PROBLEM: Rewrite the entries as a numbered list, starting with the line that contains "Image resolution: width=480" and continuing through the line that contains "click(x=1319, y=298)", omitting blank lines. Include only those lines, and leave out the pictures.

GIVEN ENTRIES:
━━━━━━━━━━━━━━━━━━━━━━━━━━━━━━

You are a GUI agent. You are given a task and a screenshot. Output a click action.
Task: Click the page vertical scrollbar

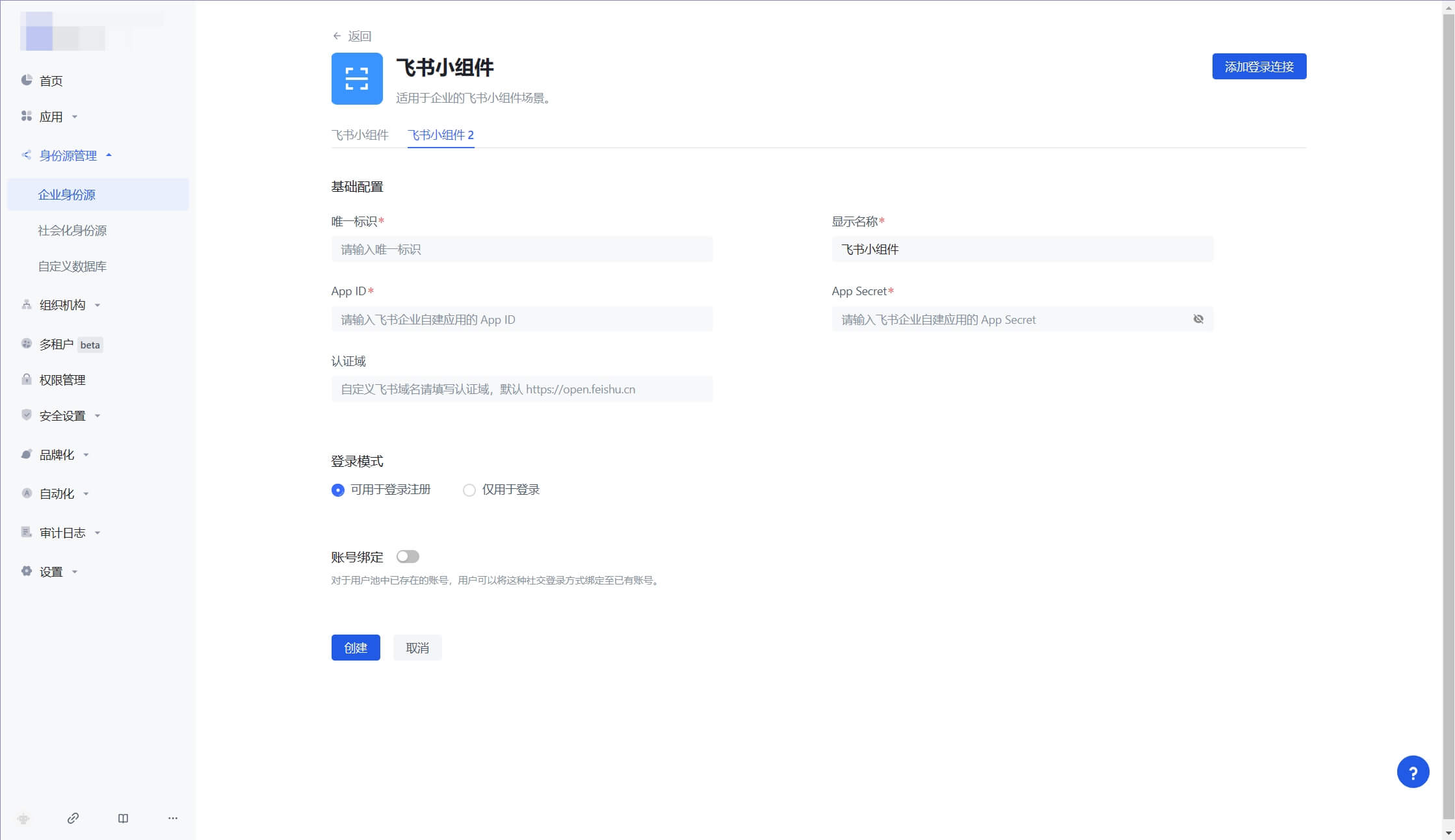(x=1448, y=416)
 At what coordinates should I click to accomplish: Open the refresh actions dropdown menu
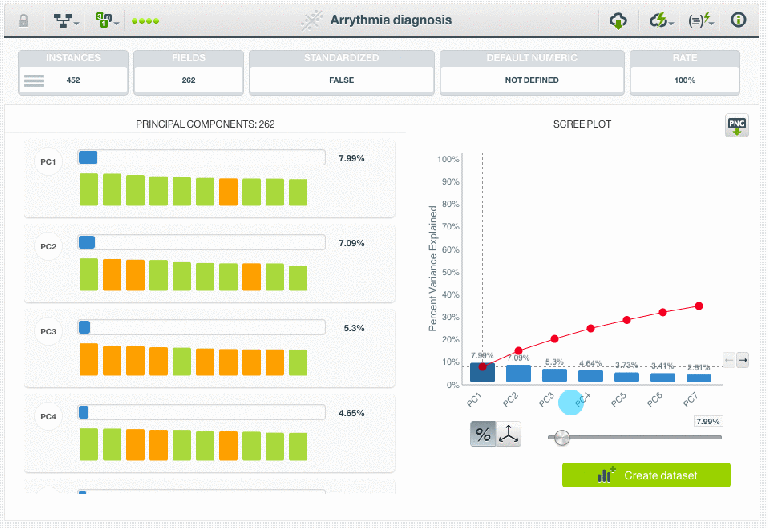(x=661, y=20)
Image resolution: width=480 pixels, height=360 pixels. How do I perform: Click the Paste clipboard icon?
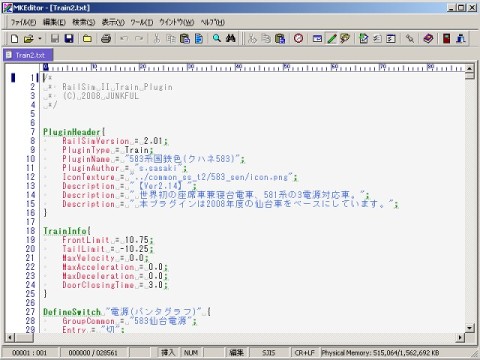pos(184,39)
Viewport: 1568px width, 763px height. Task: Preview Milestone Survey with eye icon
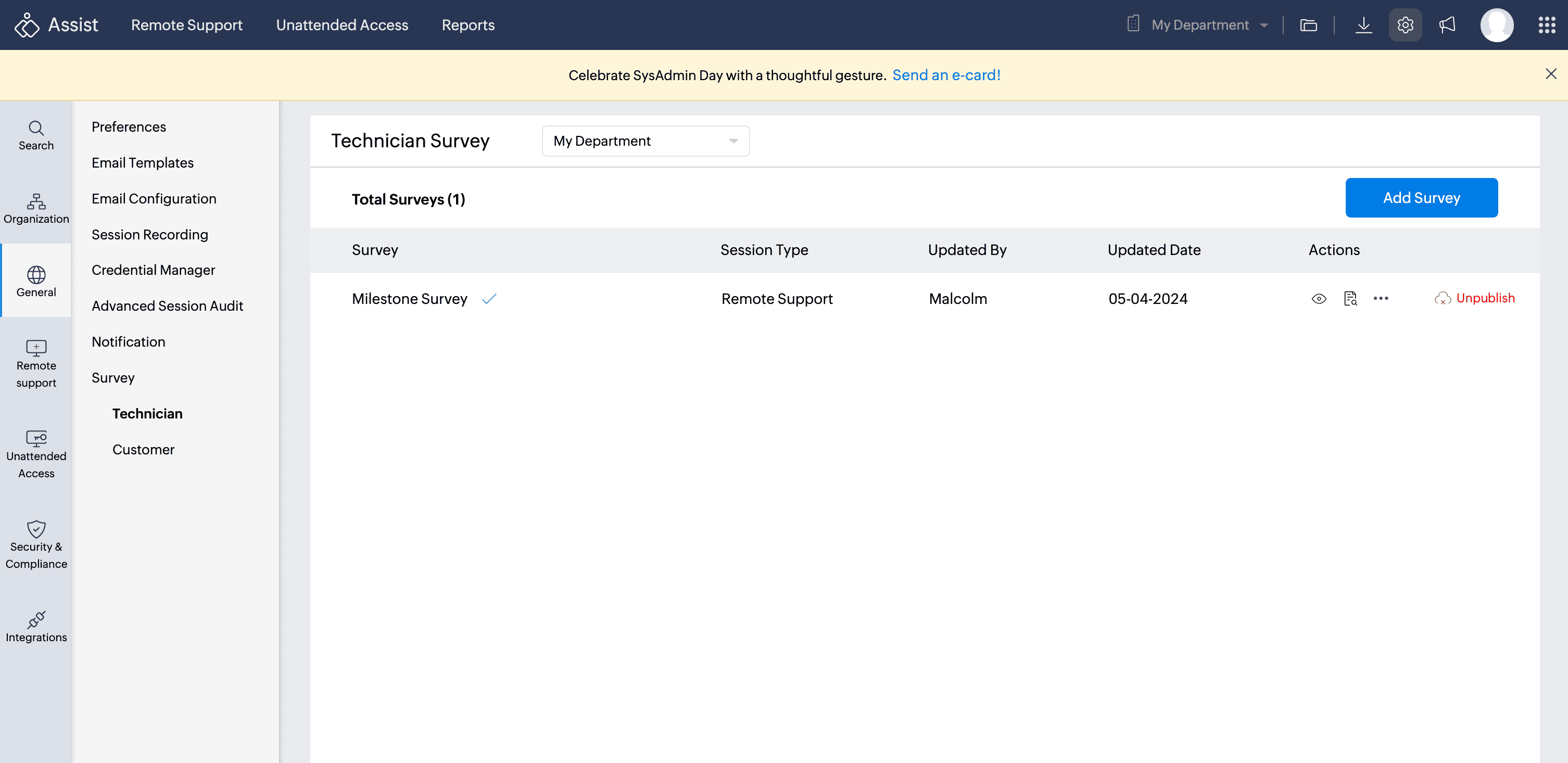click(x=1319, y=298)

━━━━━━━━━━━━━━━━━━━━━━━━━━━━━━

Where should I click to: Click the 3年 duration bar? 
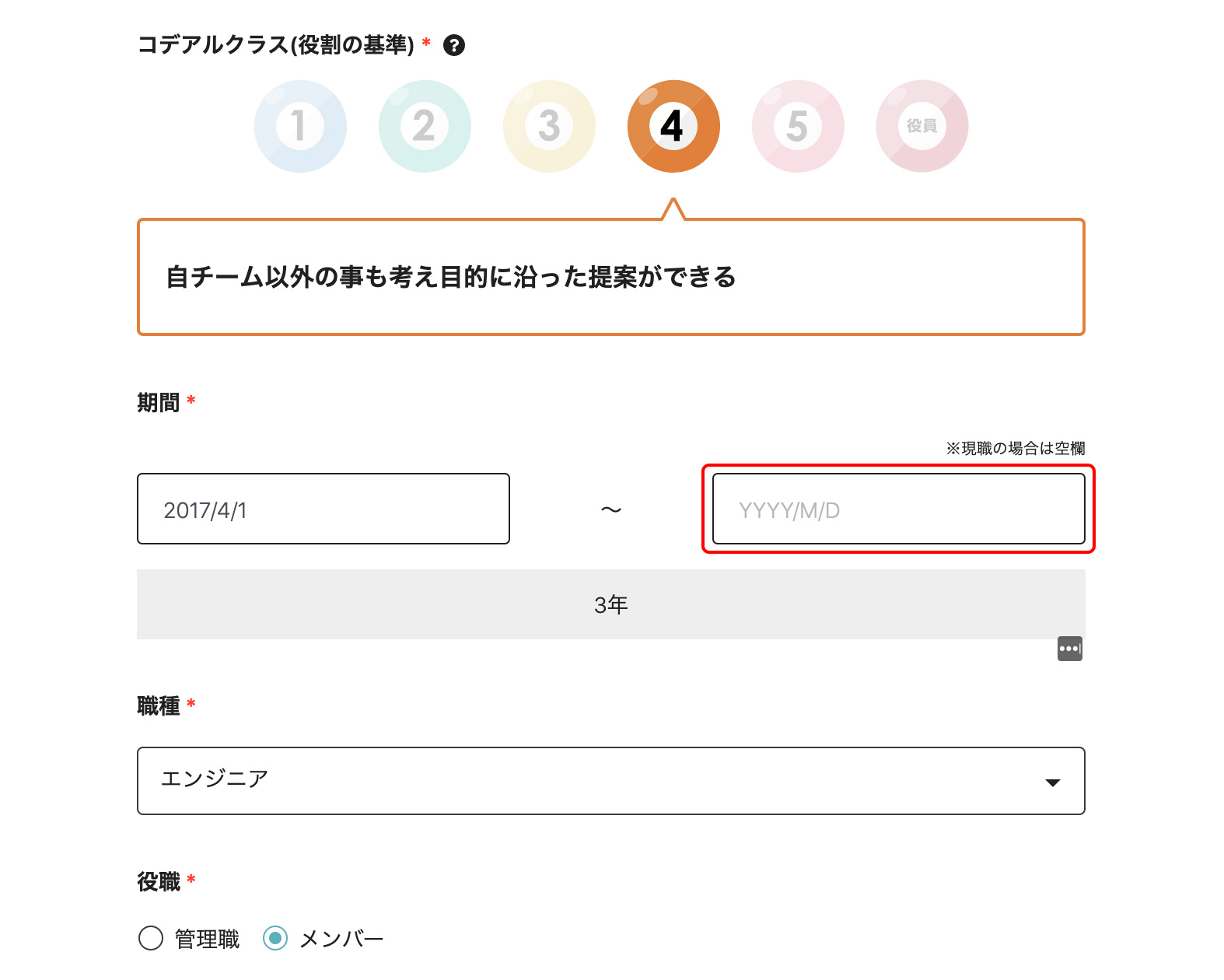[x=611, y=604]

━━━━━━━━━━━━━━━━━━━━━━━━━━━━━━

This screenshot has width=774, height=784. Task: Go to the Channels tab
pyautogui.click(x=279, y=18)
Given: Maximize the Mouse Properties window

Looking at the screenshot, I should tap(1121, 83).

━━━━━━━━━━━━━━━━━━━━━━━━━━━━━━

WRITTEN SOLUTION:
1. Image resolution: width=480 pixels, height=360 pixels. How do I perform: Click the Paste clipboard icon?
2. pos(184,39)
3. Viewport: 1568px width, 763px height. Task: Preview Milestone Survey with eye icon
4. click(x=1319, y=298)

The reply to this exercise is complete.